Available data:
Segment Open

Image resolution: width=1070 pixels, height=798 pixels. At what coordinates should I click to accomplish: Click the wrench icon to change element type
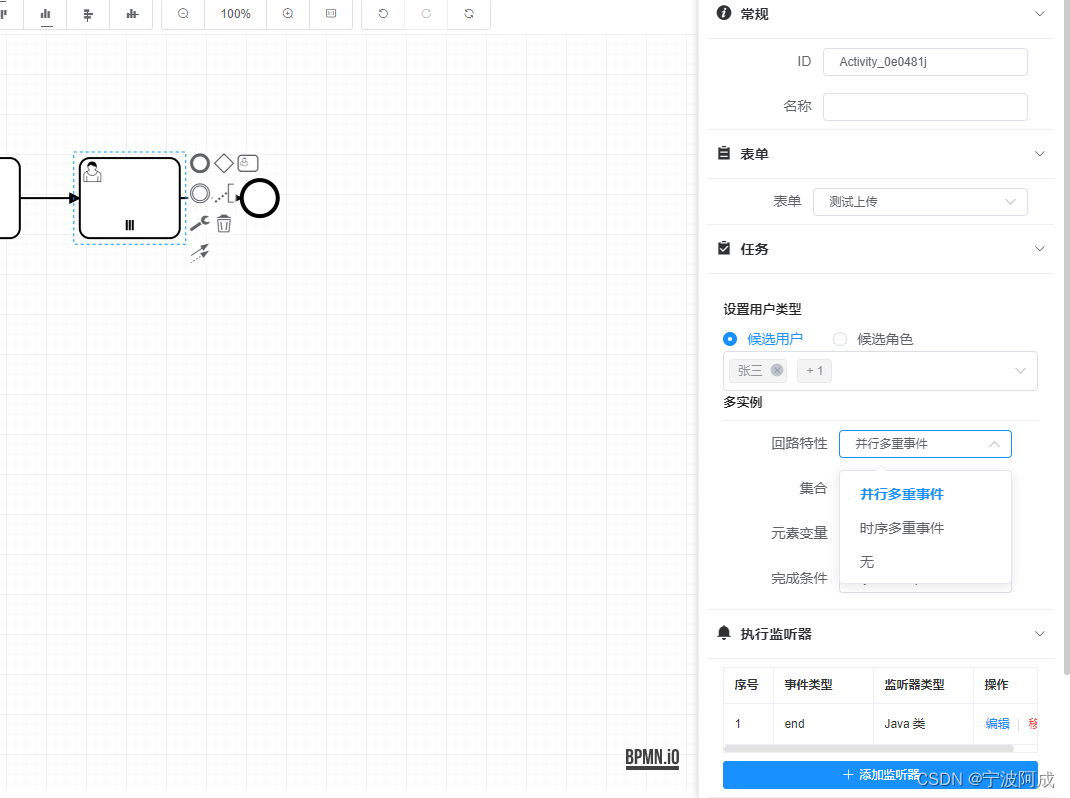199,224
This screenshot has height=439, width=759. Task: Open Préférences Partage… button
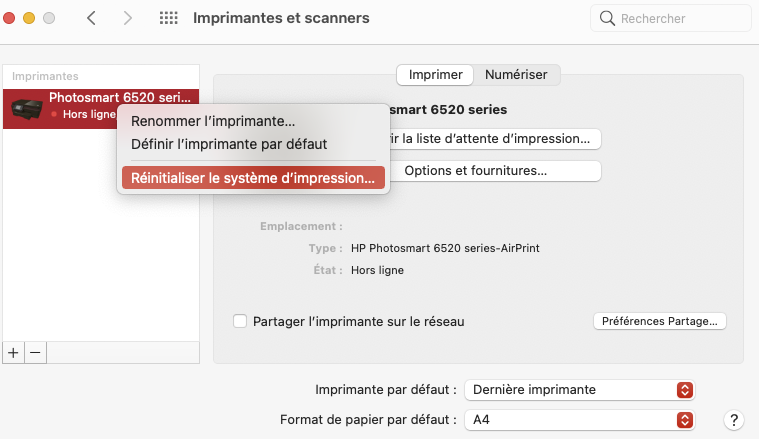tap(660, 321)
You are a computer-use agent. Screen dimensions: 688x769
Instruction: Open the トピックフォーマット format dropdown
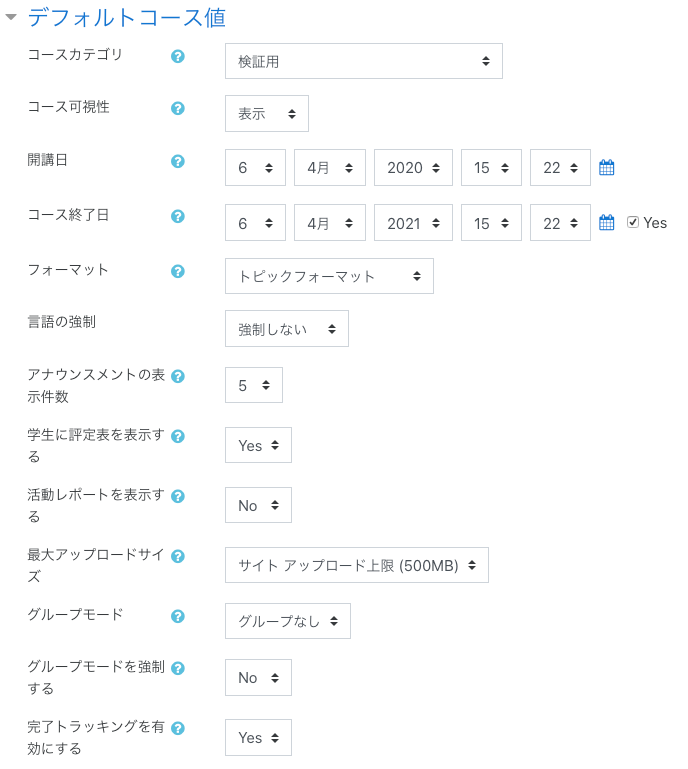pos(329,276)
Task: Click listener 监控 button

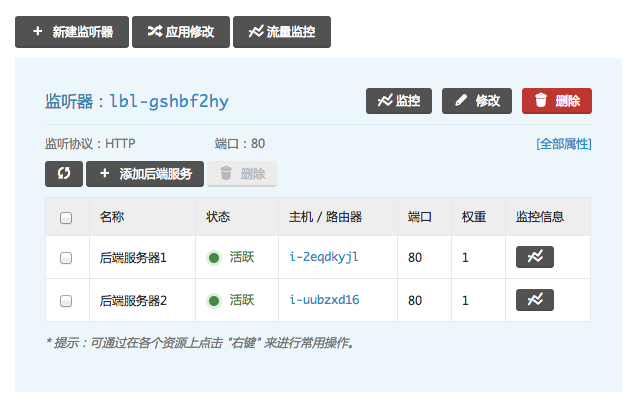Action: (399, 101)
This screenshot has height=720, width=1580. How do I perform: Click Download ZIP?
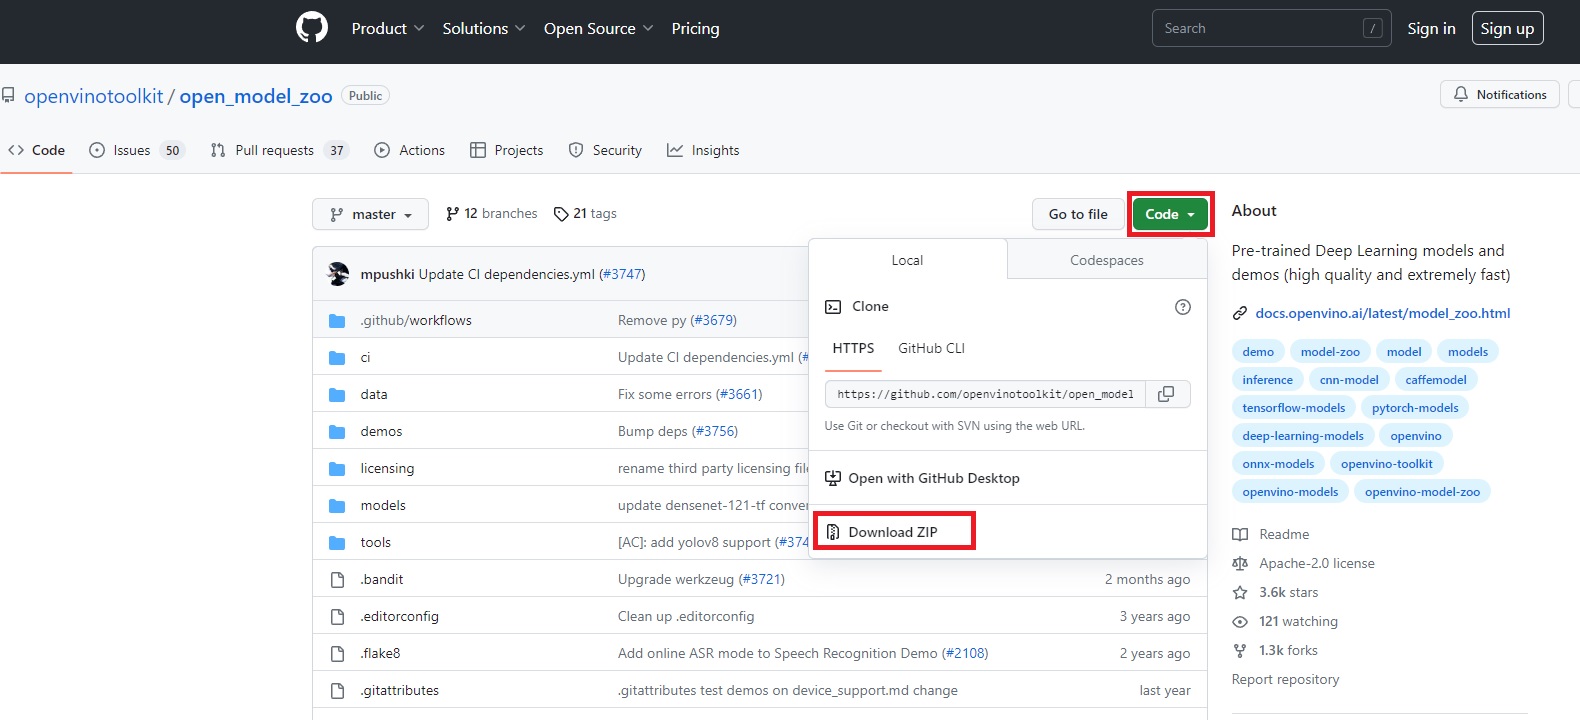893,532
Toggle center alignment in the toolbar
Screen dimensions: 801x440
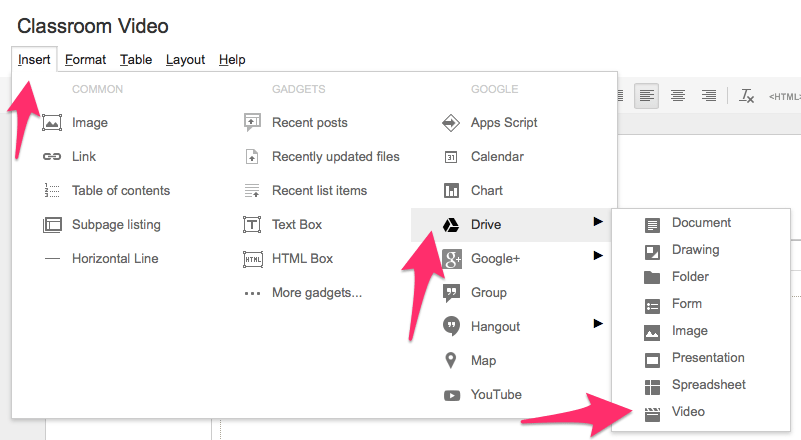[678, 96]
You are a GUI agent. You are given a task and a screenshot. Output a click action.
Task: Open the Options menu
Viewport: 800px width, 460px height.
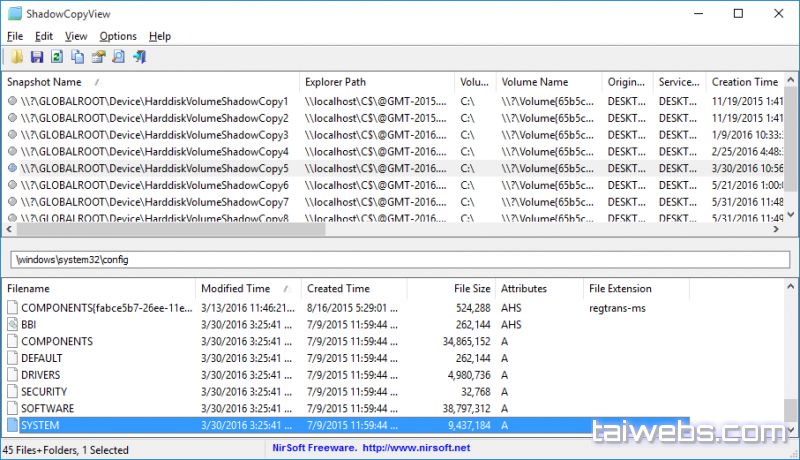118,36
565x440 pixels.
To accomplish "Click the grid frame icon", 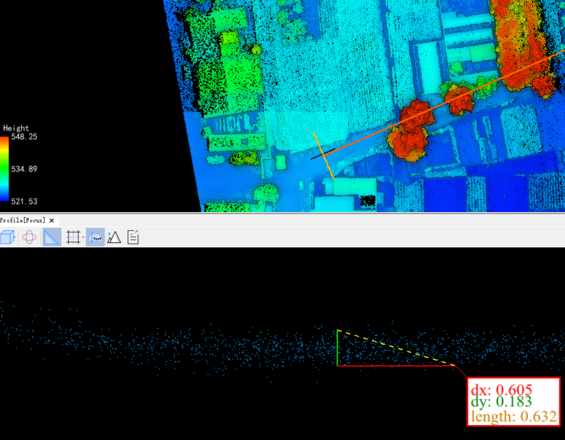I will coord(73,237).
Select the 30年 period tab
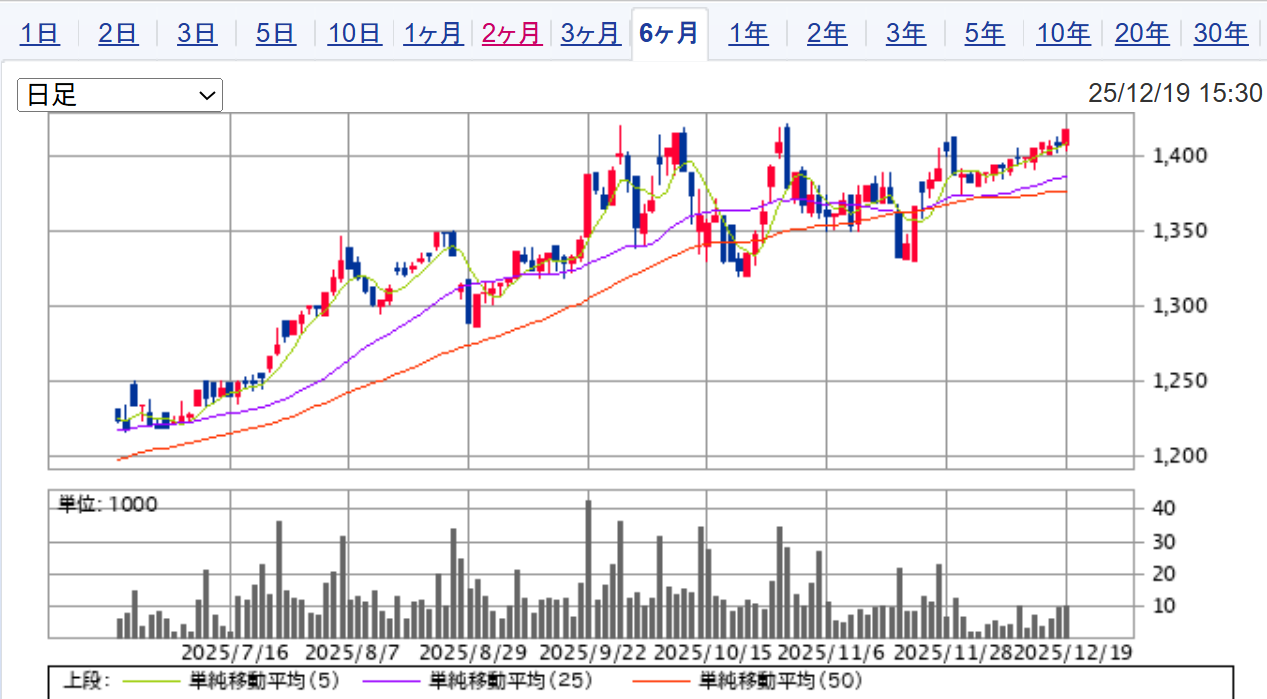 [x=1221, y=34]
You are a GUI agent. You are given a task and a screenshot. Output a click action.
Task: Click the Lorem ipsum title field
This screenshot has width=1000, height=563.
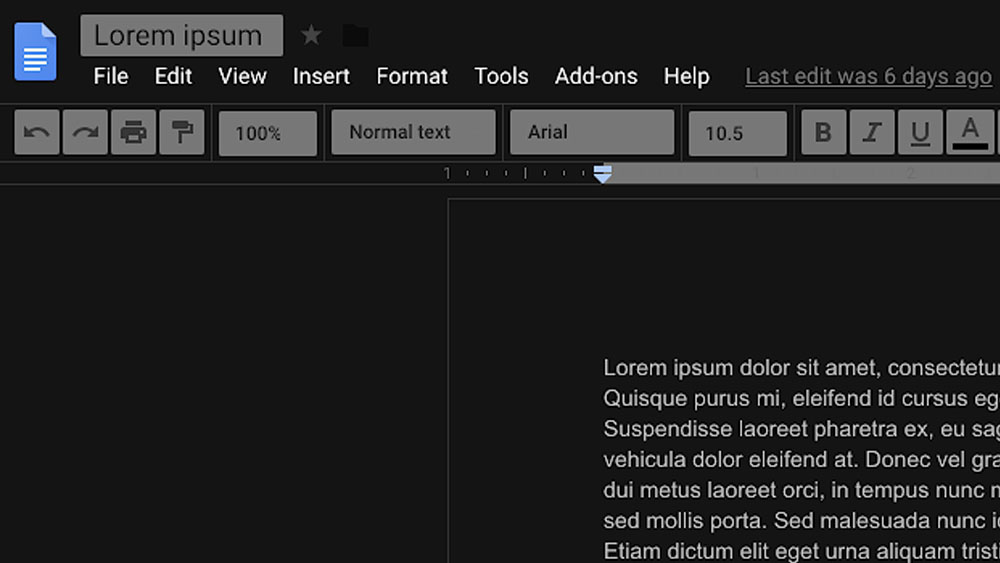[x=181, y=36]
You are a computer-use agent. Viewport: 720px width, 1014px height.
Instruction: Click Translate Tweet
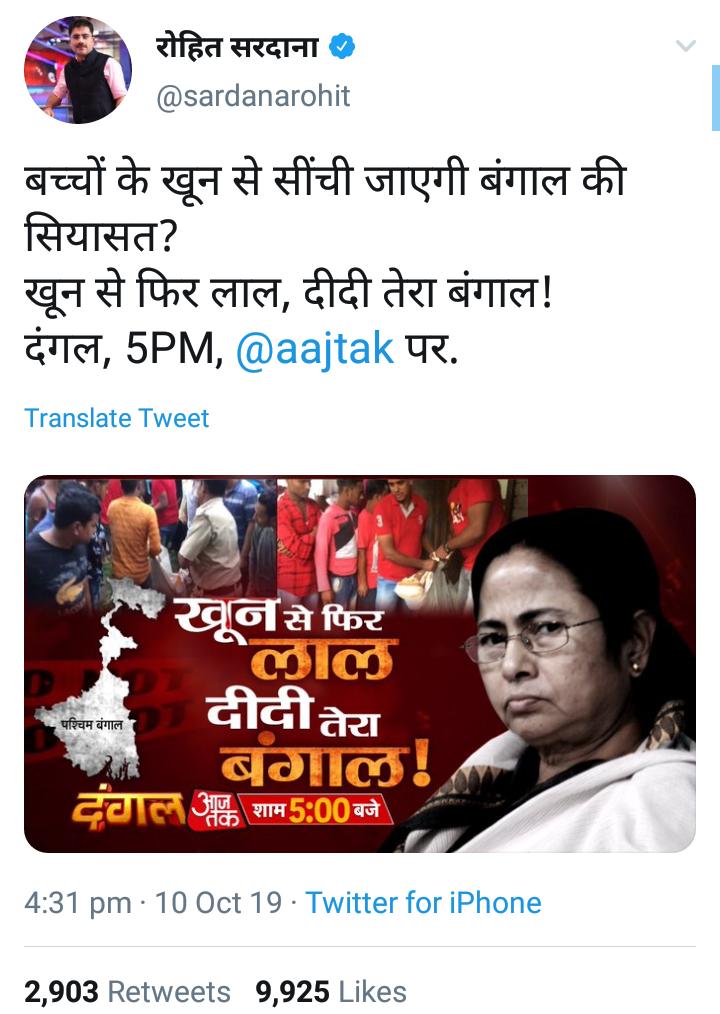116,418
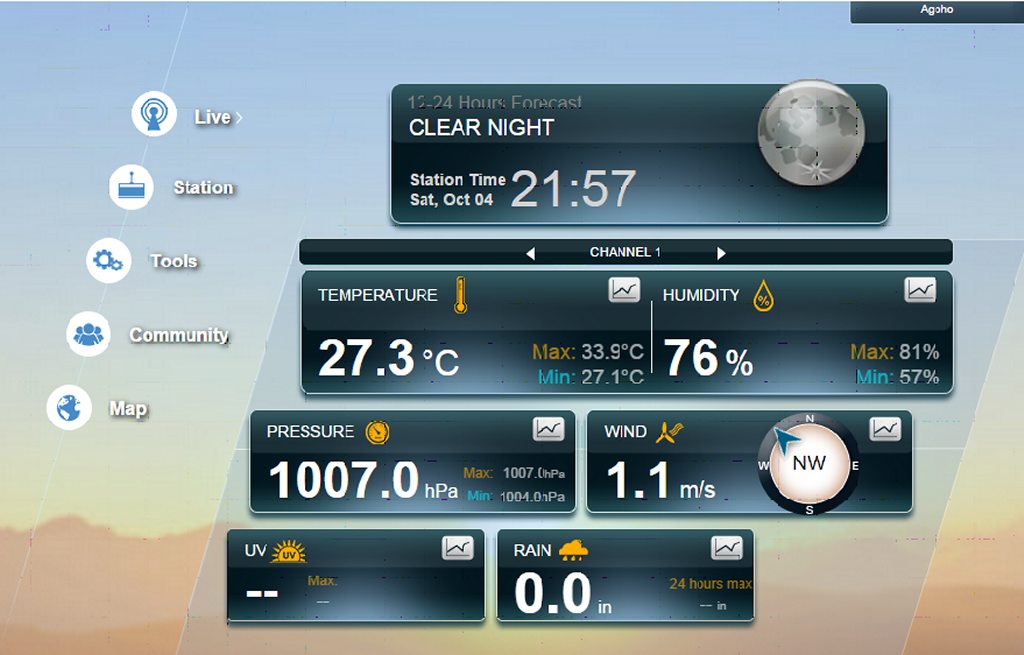Open the UV chart icon
1024x655 pixels.
point(458,547)
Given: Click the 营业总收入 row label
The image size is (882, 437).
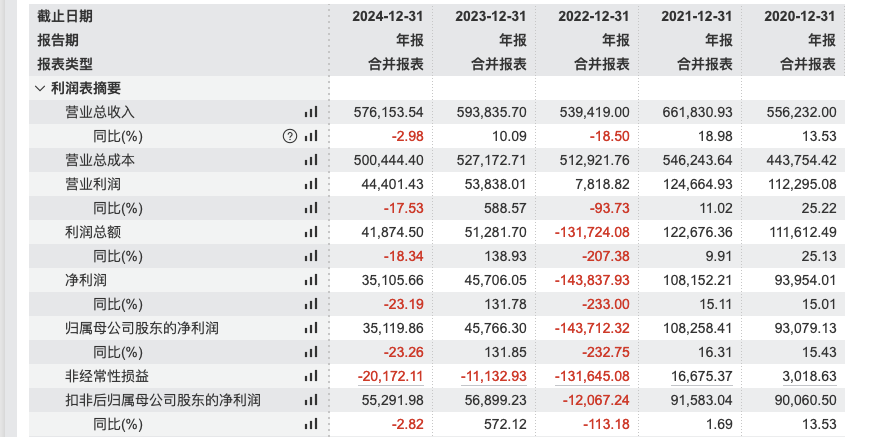Looking at the screenshot, I should pos(100,112).
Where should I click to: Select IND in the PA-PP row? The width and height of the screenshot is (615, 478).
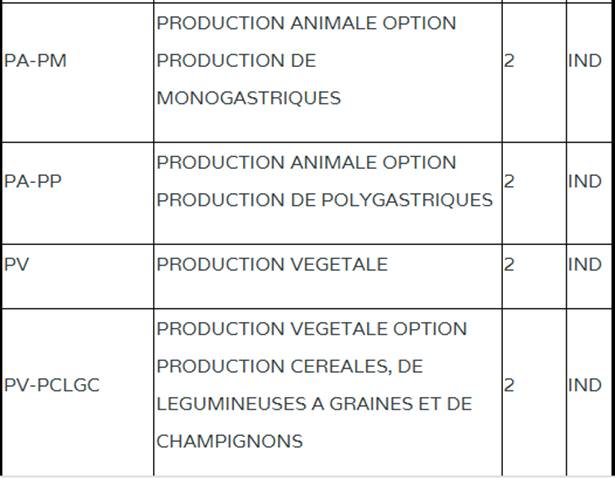click(x=584, y=182)
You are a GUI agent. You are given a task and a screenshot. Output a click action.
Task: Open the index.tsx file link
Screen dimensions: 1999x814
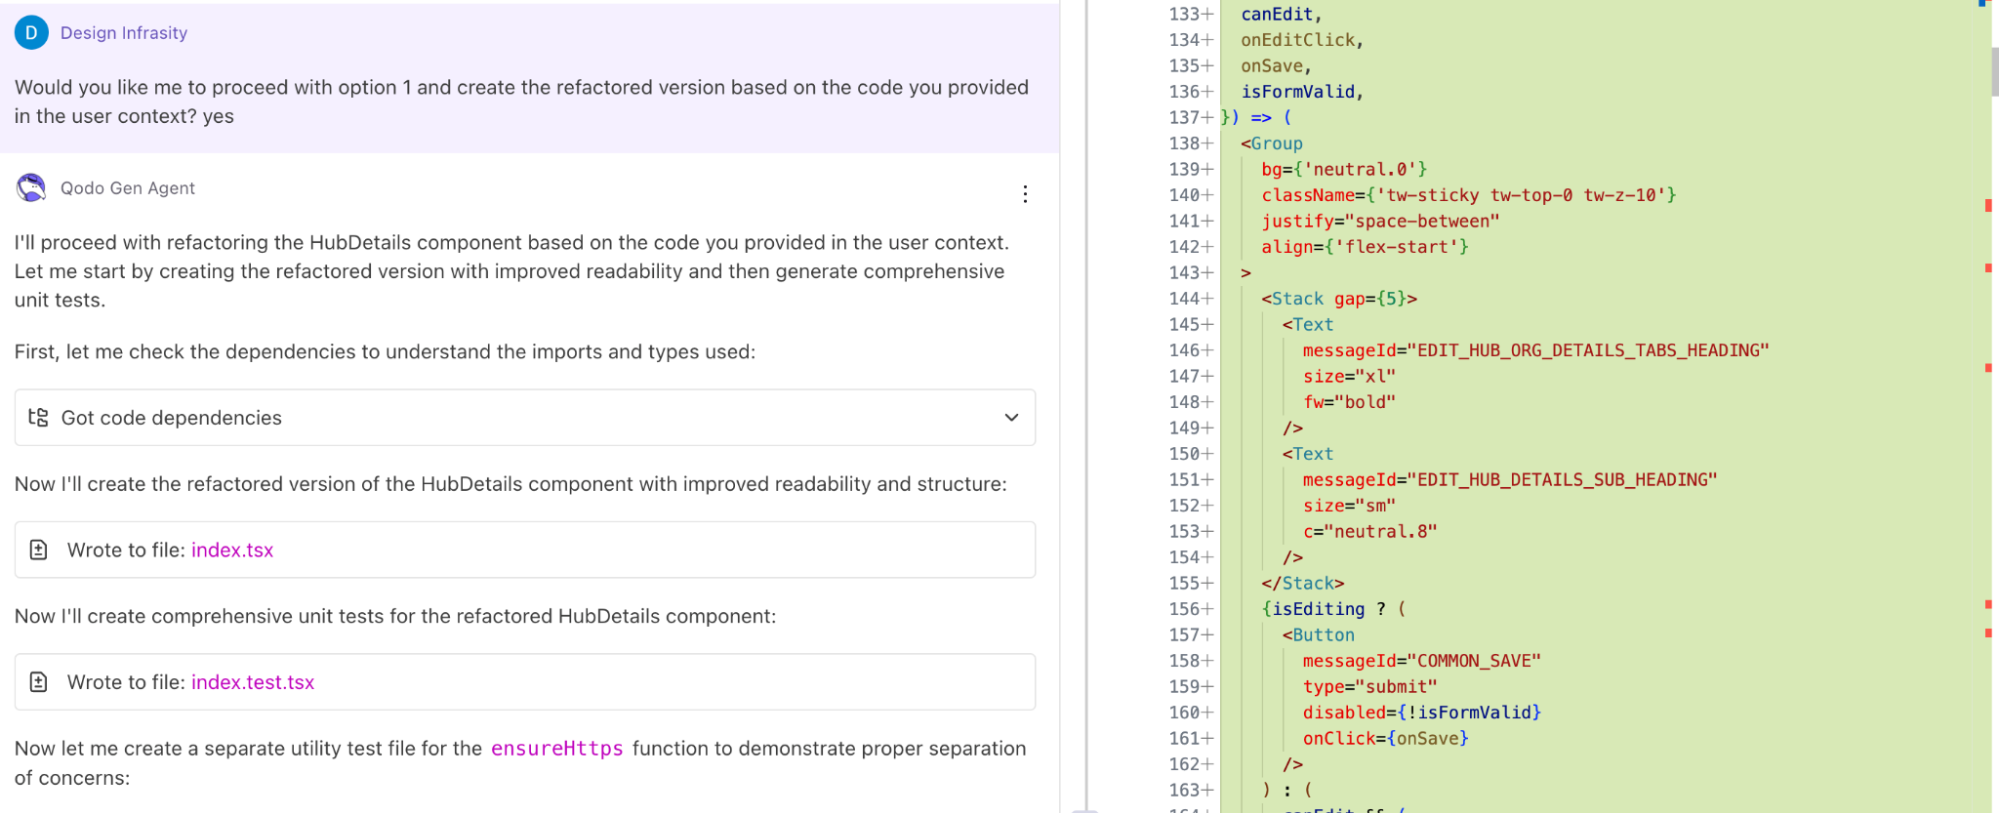pos(232,550)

Segment Closed

Exercise prompt: For this answer, return word for word the lines from the first line of the records through the line containing "You are a computer-use agent. Screen". Omit the pictures.

Task response:
Image resolution: width=1070 pixels, height=798 pixels. At what coordinates should I click to accomplish: Click the wrench icon to change element type
199,224
This screenshot has height=439, width=759. Task: Open Préférences Partage… button
tap(660, 321)
You are a computer-use agent. Screen dimensions: 688x769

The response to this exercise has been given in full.